July 15, 2025
2K’s Bold College Basketball Plan: DLC Inside NBA 2K? Imagine March Madness built into your favorite NBA game
🎓 What 2K Really Proposed
2K pitched a phased rollout of college hoops directly inside NBA 2K’s MyTeam mode:
- Year 1: 16 DI teams available as $15 DLC
- Year 2: Expand to 32 teams, then grow to 68 in Year 3
- Target: $3 million in DLC sales before moving forward
- An optional standalone game would be assessed post‑NBA 2K28
They aimed to gamify college hoops within their existing ecosystem, not as a full-priced release.
🤝 EA vs 2K: Rival Visions
The College Licensing Company reportedly favored EA’s full standalone game pitch (covering all 364 NCAA teams), rather than 2K’s limited DLC route with only 16–68 teams and a royalty rate of just 2%. EA's plan offered broader inclusion and higher royalties (2.5%), emphasizing the best financial return for schools.
🔍 Why This Proposal Matters
- Different distribution model: DLC keeps college hoops tied to NBA 2K’s massive install base—no need to launch a whole new game.
- Risk-based scaling: Starting small lets 2K test the waters before committing to a full release.
- NIL implications: Even limited rosters could generate strong engagement and school payouts.

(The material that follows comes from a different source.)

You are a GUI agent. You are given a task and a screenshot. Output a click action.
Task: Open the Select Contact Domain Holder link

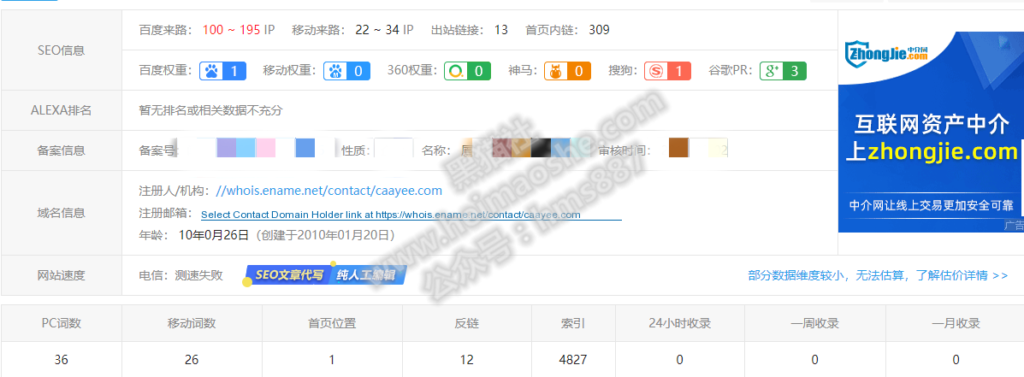coord(391,214)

But EA’s all-in model offering full team access and standalone stature ultimately won the day.
🏀 What’s Next for College Hoops Fans
- EA plans to revive its college basketball brand by 2028, including men's and women's NCAA teams, multiple game modes, and broad licensing support.
- 2K has hinted via teaser (“The campus has been quiet for too long”) that it’s still exploring options to bring college basketball back into their ecosystem—even if only as DLC.
This sets the stage for a potential showdown in college hoops gaming—one inside NBA 2K, and one as a standalone experience by EA.
Bottom Line:
2K’s college basketball DLC concept—starting with 16 teams and scaling up—was an inexpensive, low-risk approach that tied into NBA 2K's massive user base. But with EA securing broader licensing and independent rights, the full-court press is now on for a true college basketball revival. Fans could soon get both options.